◆ **Dataset entries**:
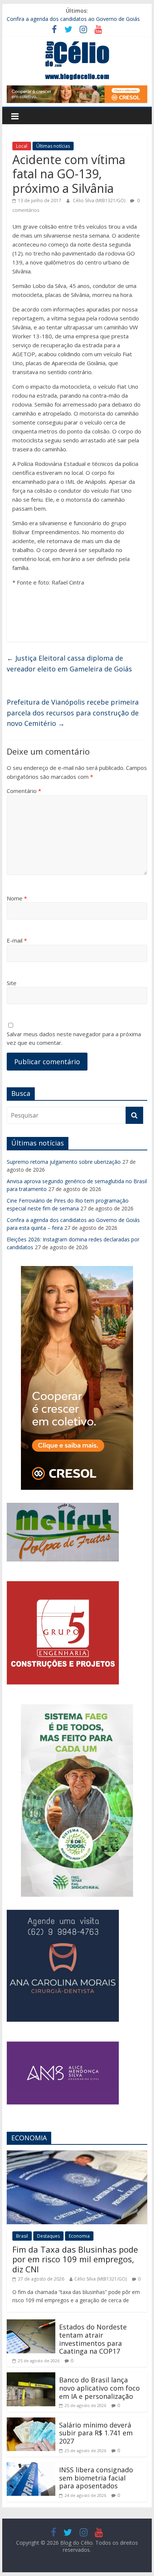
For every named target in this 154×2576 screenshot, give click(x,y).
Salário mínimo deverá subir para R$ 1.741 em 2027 (96, 2432)
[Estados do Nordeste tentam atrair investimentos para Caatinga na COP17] (31, 2324)
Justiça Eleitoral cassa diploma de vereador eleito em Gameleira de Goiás (69, 663)
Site (11, 983)
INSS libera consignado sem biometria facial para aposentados (96, 2477)
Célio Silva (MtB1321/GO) (99, 200)
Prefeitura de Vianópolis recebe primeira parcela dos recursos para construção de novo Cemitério (73, 713)
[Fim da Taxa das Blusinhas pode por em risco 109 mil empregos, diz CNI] (77, 2155)
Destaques (48, 2236)
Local (21, 146)
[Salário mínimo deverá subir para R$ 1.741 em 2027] (31, 2422)
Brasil (22, 2236)
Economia (79, 2236)
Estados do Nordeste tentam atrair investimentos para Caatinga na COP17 (93, 2339)
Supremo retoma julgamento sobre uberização (64, 1161)
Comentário (24, 791)
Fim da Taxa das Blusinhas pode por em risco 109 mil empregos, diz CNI (75, 2259)
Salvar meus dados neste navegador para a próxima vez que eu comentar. (74, 1038)
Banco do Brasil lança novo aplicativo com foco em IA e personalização (99, 2387)
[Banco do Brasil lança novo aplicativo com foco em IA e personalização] (31, 2377)
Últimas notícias (53, 146)
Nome (17, 898)
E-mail (17, 940)
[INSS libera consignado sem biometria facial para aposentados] (31, 2467)
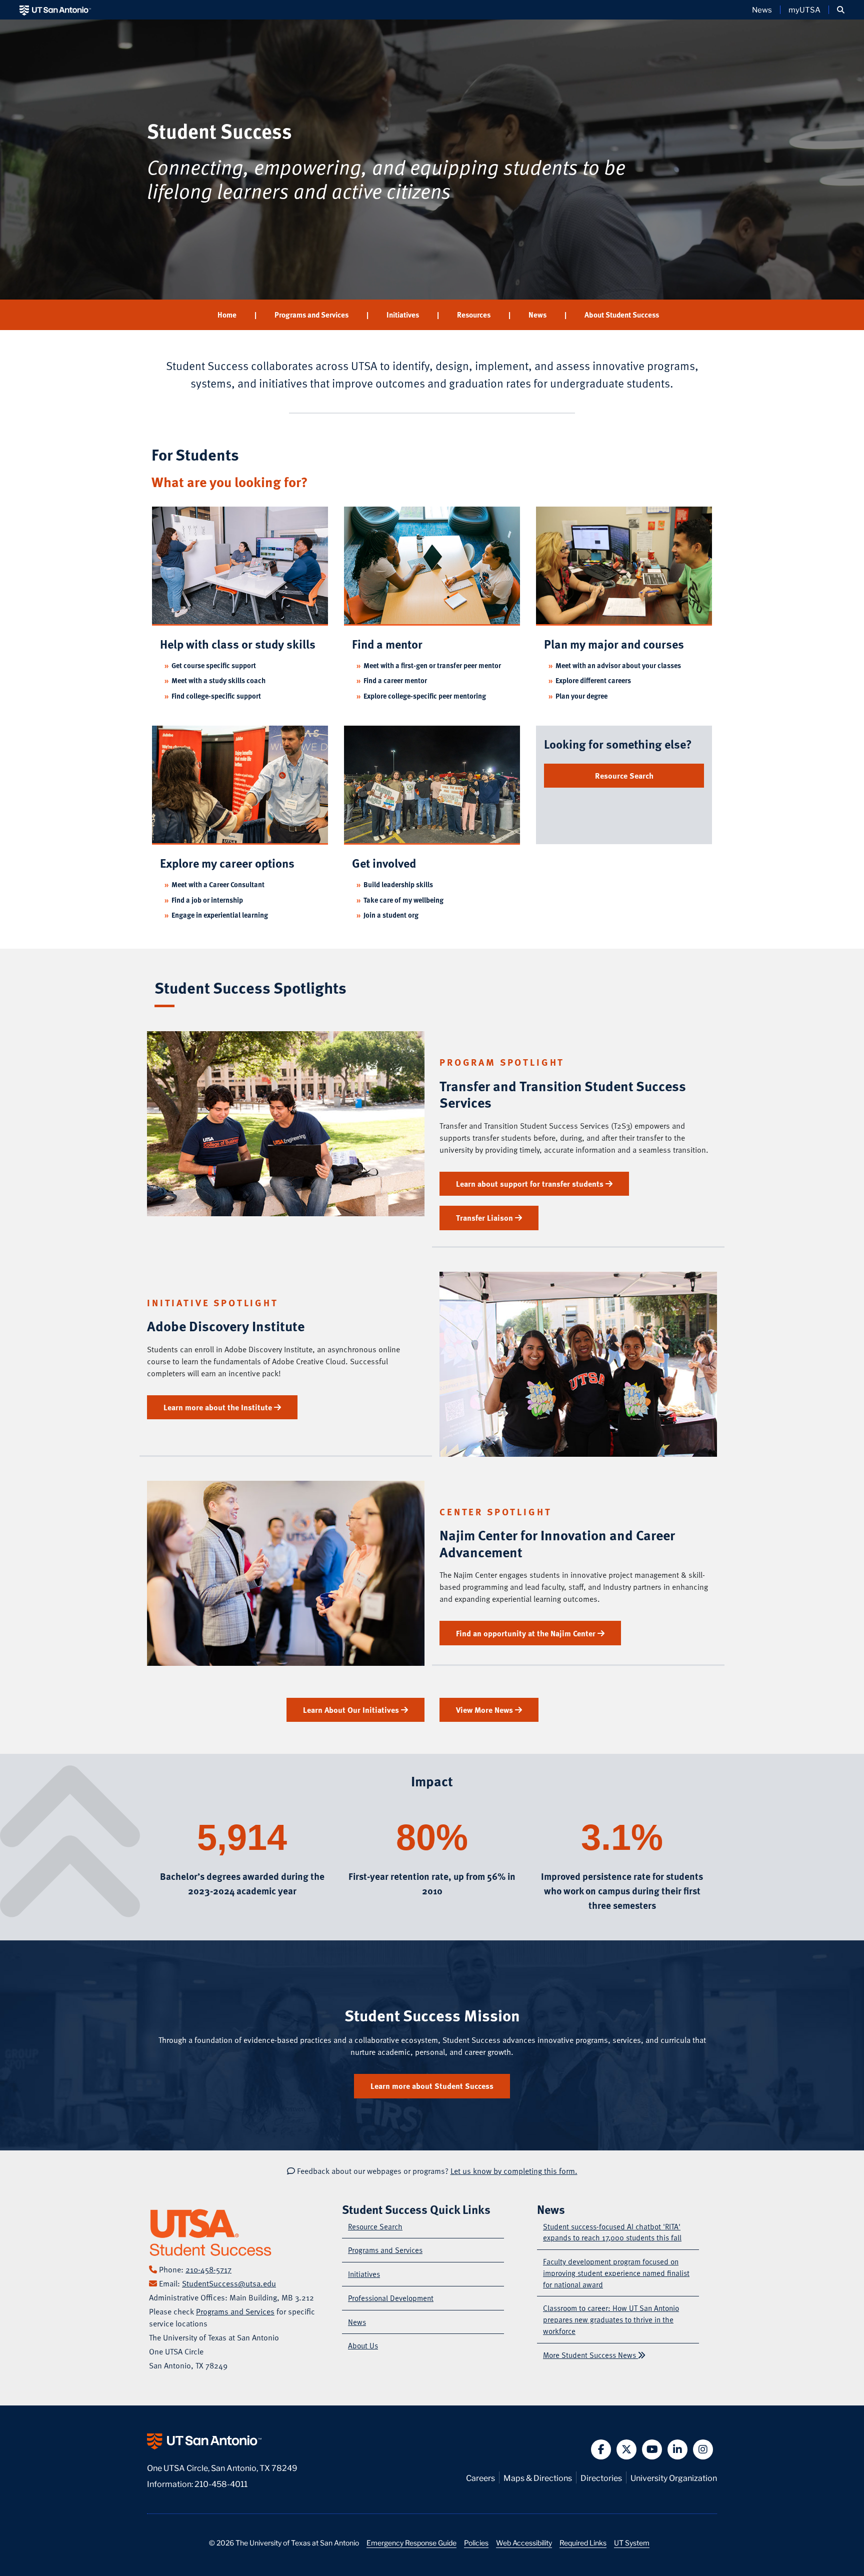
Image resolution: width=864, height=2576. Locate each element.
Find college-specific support (216, 696)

◆ **Problem**:
Pictures are to be left out; all other data must be returned exactly.

◆ **The completed task**:
For every named target in this 154×2576 screenshot, give click(x,y).
Salário mínimo deverá subir para R$ 1.741 em 2027 (96, 2432)
[Estados do Nordeste tentam atrair investimentos para Caatinga na COP17] (31, 2324)
Justiça Eleitoral cassa diploma de vereador eleito em Gameleira de Goiás (69, 663)
Site (11, 983)
INSS libera consignado sem biometria facial para aposentados (96, 2477)
Célio Silva (MtB1321/GO) (99, 200)
Prefeitura de Vianópolis recebe primeira parcela dos recursos para construção de novo Cemitério (73, 713)
[Fim da Taxa das Blusinhas pode por em risco 109 mil empregos, diz CNI] (77, 2155)
Destaques (48, 2236)
Local (21, 146)
[Salário mínimo deverá subir para R$ 1.741 em 2027] (31, 2422)
Brasil (22, 2236)
Economia (79, 2236)
Estados do Nordeste tentam atrair investimentos para Caatinga na COP17 (93, 2339)
Supremo retoma julgamento sobre uberização (64, 1161)
Comentário (24, 791)
Fim da Taxa das Blusinhas pode por em risco 109 mil empregos, diz CNI (75, 2259)
Salvar meus dados neste navegador para a próxima vez que eu comentar. (74, 1038)
Banco do Brasil lança novo aplicativo com foco em IA e personalização (99, 2387)
[Banco do Brasil lança novo aplicativo com foco em IA e personalização] (31, 2377)
Últimas notícias (53, 146)
Nome (17, 898)
E-mail (17, 940)
[INSS libera consignado sem biometria facial para aposentados] (31, 2467)
Image resolution: width=864, height=2576. Locate each element.
Find college-specific support (216, 696)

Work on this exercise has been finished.